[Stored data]
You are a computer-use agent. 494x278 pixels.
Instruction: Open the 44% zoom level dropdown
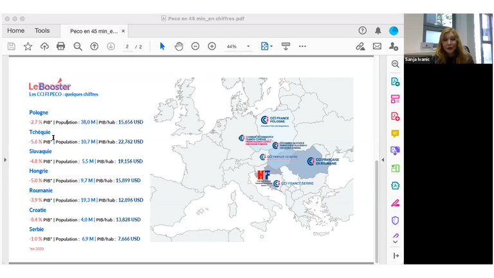pyautogui.click(x=248, y=46)
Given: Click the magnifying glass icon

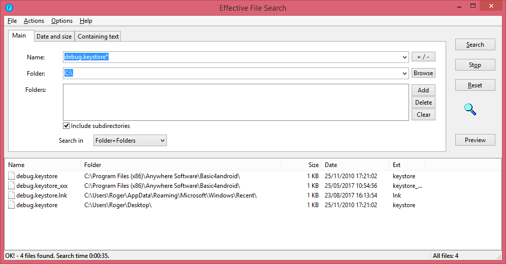Looking at the screenshot, I should (470, 109).
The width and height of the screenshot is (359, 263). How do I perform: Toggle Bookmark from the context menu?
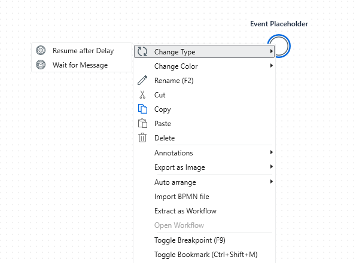click(x=205, y=255)
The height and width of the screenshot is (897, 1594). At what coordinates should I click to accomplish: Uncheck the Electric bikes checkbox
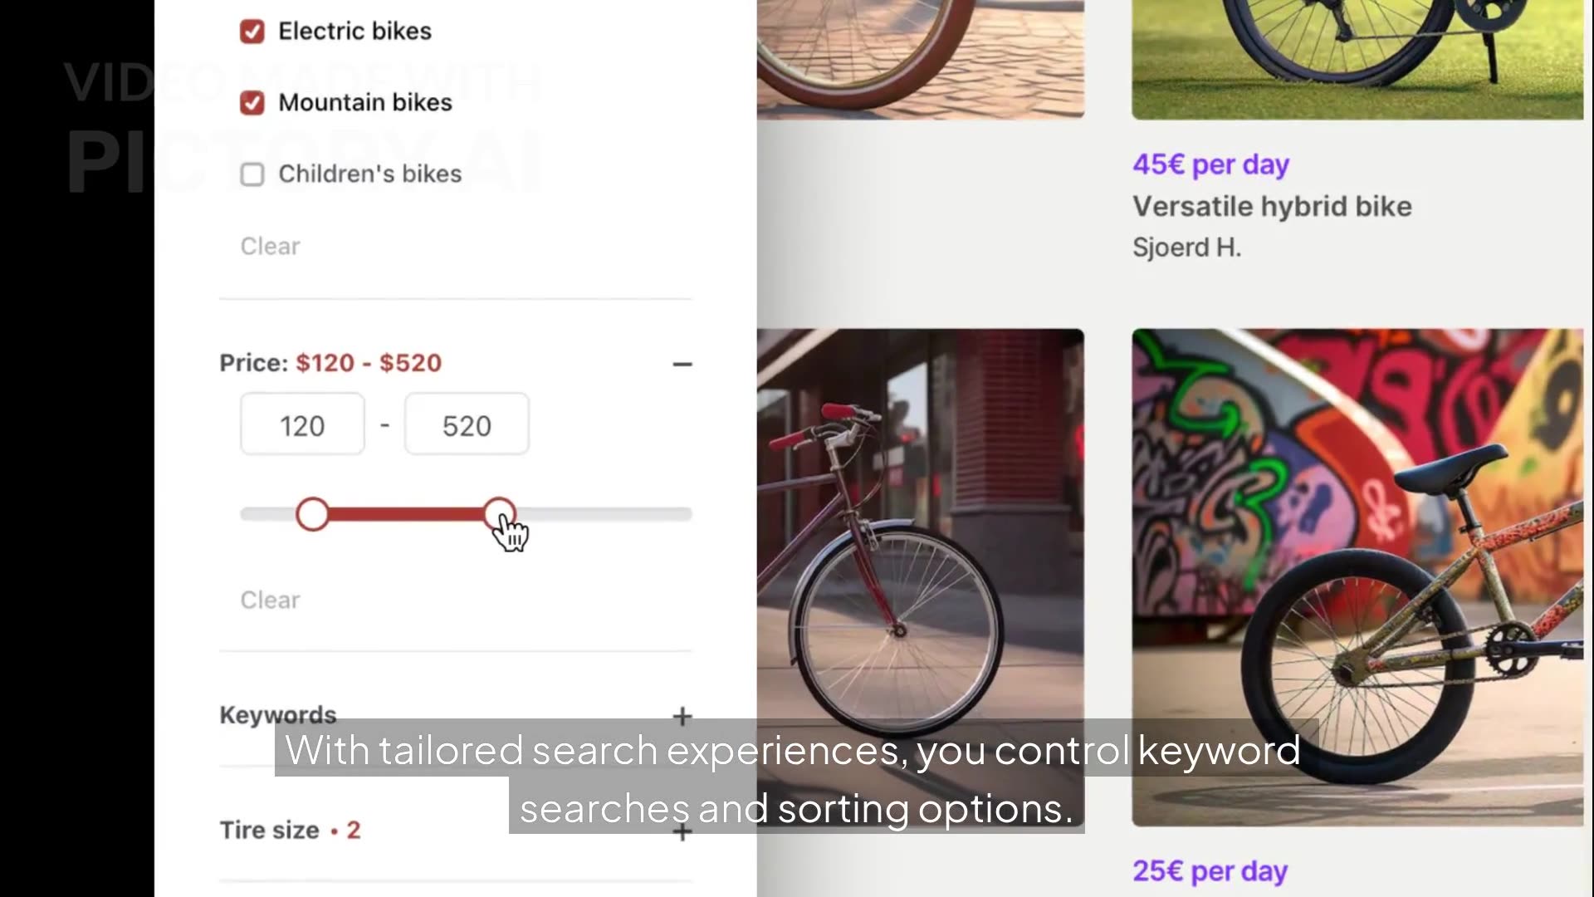(x=252, y=32)
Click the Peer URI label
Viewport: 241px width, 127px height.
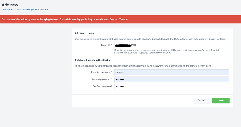tap(106, 46)
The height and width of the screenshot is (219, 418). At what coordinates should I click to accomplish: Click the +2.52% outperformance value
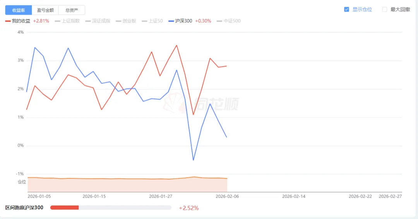coord(188,208)
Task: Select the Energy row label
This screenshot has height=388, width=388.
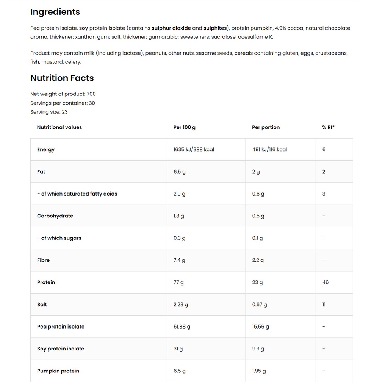Action: click(46, 150)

» YOUR ASSIGNMENT: Among the records, find the lines that contain "label" and copy each of them.

» RESPONSE TO THE TASK:
Click the Peer URI label
Task: Select the Energy row label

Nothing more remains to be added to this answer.